Leonid Bershidsky highlights new research showing that people who work later in life tend to be happier:

In a recent paper, [Brookings fellow Carol] Graham explored the relationship between well-being and late-life work. She found that there are “well-being benefits to voluntary part-time employment as well as to remaining in the workforce beyond retirement age.” These results are especially pronounced in countries where part-time work is the norm and people work past retirement age out of choice rather than necessity. … In the end, older people are happier, and feel healthier, when they are active and feel needed.

Graham, who provides the above chart, considers the ideal work arrangement:

Of course, not everyone has the luxury of choosing to work part-time, and many of those workers who choose to work beyond the retirement age do so precisely because they like their work.

Still, our findings provide some food for thought. Perhaps we can imagine a future where over-burdened middle- aged workers with children have more flexibility to work part-time, with late-life workers taking up some of the slack. The latter would help ease the burdens posed by fiscally unsustainable pension systems.

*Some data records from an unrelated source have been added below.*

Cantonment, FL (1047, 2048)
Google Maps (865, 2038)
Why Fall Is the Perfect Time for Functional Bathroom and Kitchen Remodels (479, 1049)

Looking at Graham’s country-by-country findings, Christopher Ingraham focuses on the study’s major outlier – Russia:

In most countries, the happiness curve bottoms out somewhere around middle age — 47 in the United States and 41 in Britain, for instance. This usually happens long before the average person is expected to die, with one major exception: Russia. In Russia the curve doesn’t bottom out until age 91. Essentially, life under Putin is one continuous downward spiral into despair.

Graham explains it bluntly: “What’s going on in Russia is deep unhappiness.” In the Organization for Economic Cooperation and Development’s Better Life Index, for instance, Russians rated their general life satisfaction a 3.0 out of 10. Three-quarters of Russians are “struggling” or “suffering,” with only 25 percent “thriving,” according to their responses to a 2012 Gallup survey. Contrast these figures with the United States, where life satisfaction is a robust 7.6 and nearly 60 percent are thriving.